Wanita itu tertegun, ia mulai meraba-raba bahwa telah terjadi sesuatu antara putrinya dengan lelaki yang mengaku sebagai atasannya tersebut. "Eh ... silakan kalian ngobrol, sa--saya ... ke belakang dulu," ujar Ruby seraya bergerak cepat meninggalkan keduanya di tuang tamu yang sempit itu.
Attaya mebelan salivanya berulang kali sambil menatap Tiara tanpa berkedip. Gadis itu masih terbengong-bengong karena terkejut dan tidak habis pikir, bagaimana caranya lelaki itu tahu alamat rumahnya dan telah berdiri di sana.
"Da--dari mana kamu tahu rumah ibuku?" tanya Tiara tercekat. Ia tidak menyangka harus bertemu lagi dengan lelaki yang telah mengirimnya pergi bersama supir dan kepala rumah tangga villa lelaki itu.
"Entahlah, Ara. Aku tidak tahu caranya menemukan rumah ini, yang jelas, aku terus mencarimu. Tiara ... tolong jangan terus berlari untuk menghindariku. Bukan aku tidak sanggup berlari untuk mengejarmu, tapi aku hampir kepayahan karena penderitaanku sendiri. Tolong ...," rengek Attaya sambil mendekati gadis yang masih terpaku di tempatnya berdiri.
"Hm, jujur aku tidak peduli dan tidak ingin mengerti kenapa kamu menderita. Kamu punya segalanya, Bos. Untuk apa mencariku? Bagaimana kalau aku tidak mau dicari? Kenapa kamu hanya memikirkan dirinu sendiri? Bagaimana jika aku tidak menyukaimu?" Tiara nyerocos mengeluarkan kalimat-kalimat yang menusuk perasaan.
"Kenapa kamu terus menyakitiku dengan kata-katamu? Apakah aku bersalah jika menyukaimu? Apakah aku telah berbuat jahat padamu?" sergah Attaya tidak memahami mulut tajam gadis itu, seolah-olah dia telah melakukan kesalahan fatal sebelumnya.
Tiara tergugu mendengar ucapan Attaya. Seletika ia merasa rikuh dan malu. Memang benar, lelaki dihadapannya itu tidak berbuat jahat padanya secuilpun. Tapi ia tidak menyangka jika penolakannya sangat kejam dan menyakiti perasaan orang lain.
Gadis itu menundukkan wajahnya dalam-dalam. "Maaf, bukan maksud hati ingin menyakiti siapa pun, tapi ... bisakah kamu berhenti mencariku?" Tiara tidak berani mengangkat wajahnya.
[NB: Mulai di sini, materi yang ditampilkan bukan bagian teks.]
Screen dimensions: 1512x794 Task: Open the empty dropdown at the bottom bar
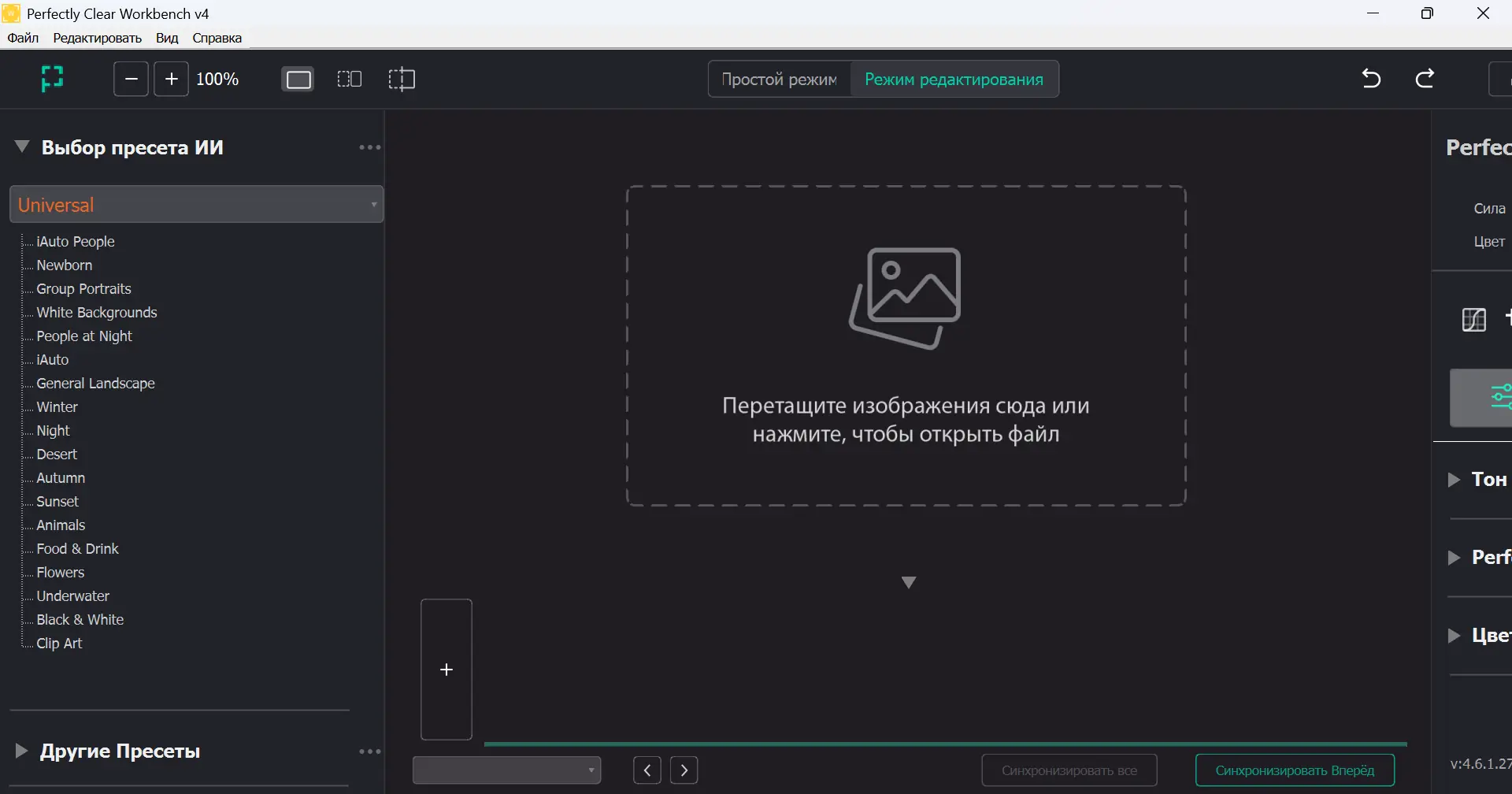(507, 770)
"Ya setelah tahu keberadaanmu, aku tidak perlu mencarimu lagi, yang akan aku lakukan adalah menemuimu. Aku tidak sanggup menahan kerinduanku, Tiara ...," jawab Attaya dengan sungguh-sungguh.
Tiara terdiam kembali. Bukan begitu maksud hatinya. Tapi, jelas-jelas dia menolak didekati oleh Attaya. Kenapa lelaki itu tidak mengerti?
"Tiara, jika merasa terganggu, mohon maafkan aku. Hanya saja, aku pantang mundur jika menemukan apapun yang sangat kusukai dan sangat kuinginkan. Maafkan aku. Tolong, cobalah beri aku kesempatan mendekatimu, satu bulan saja, Tiara. Bagaimana? Jika dalam satu bulan ternyata kamu masih membenciku, aku akan pergi, Tiara ...."
Gadis itu termenung. Ia masih menunduk sambil mencerna kalimat Attaya. "Satu bulan? Terlalu lama bagiku. Bagaimana kalau dua minggu?" Tiara mengajukan penawaran.
"Baik. Dua minggu. Deal. Aku akan terus menemuimu selama dua minggu dan memperlakukanmu sebagai kekasihku. Kalau diakhir waktu kamu ternyata semakin membenciku, aku mundur dan janji, bahwa aku tidak akan pernah muncul kembali di hadapanmu," janji Attaya dengan serius.
Gadis itu mengangguk sambil bertanya, " Mulai kapan?"
"Mulai besok pagi ya, malam ini tidak termasuk. Mari kita ngobrol hal lain, Ara ...," tukas Attaya seraya tersenyum.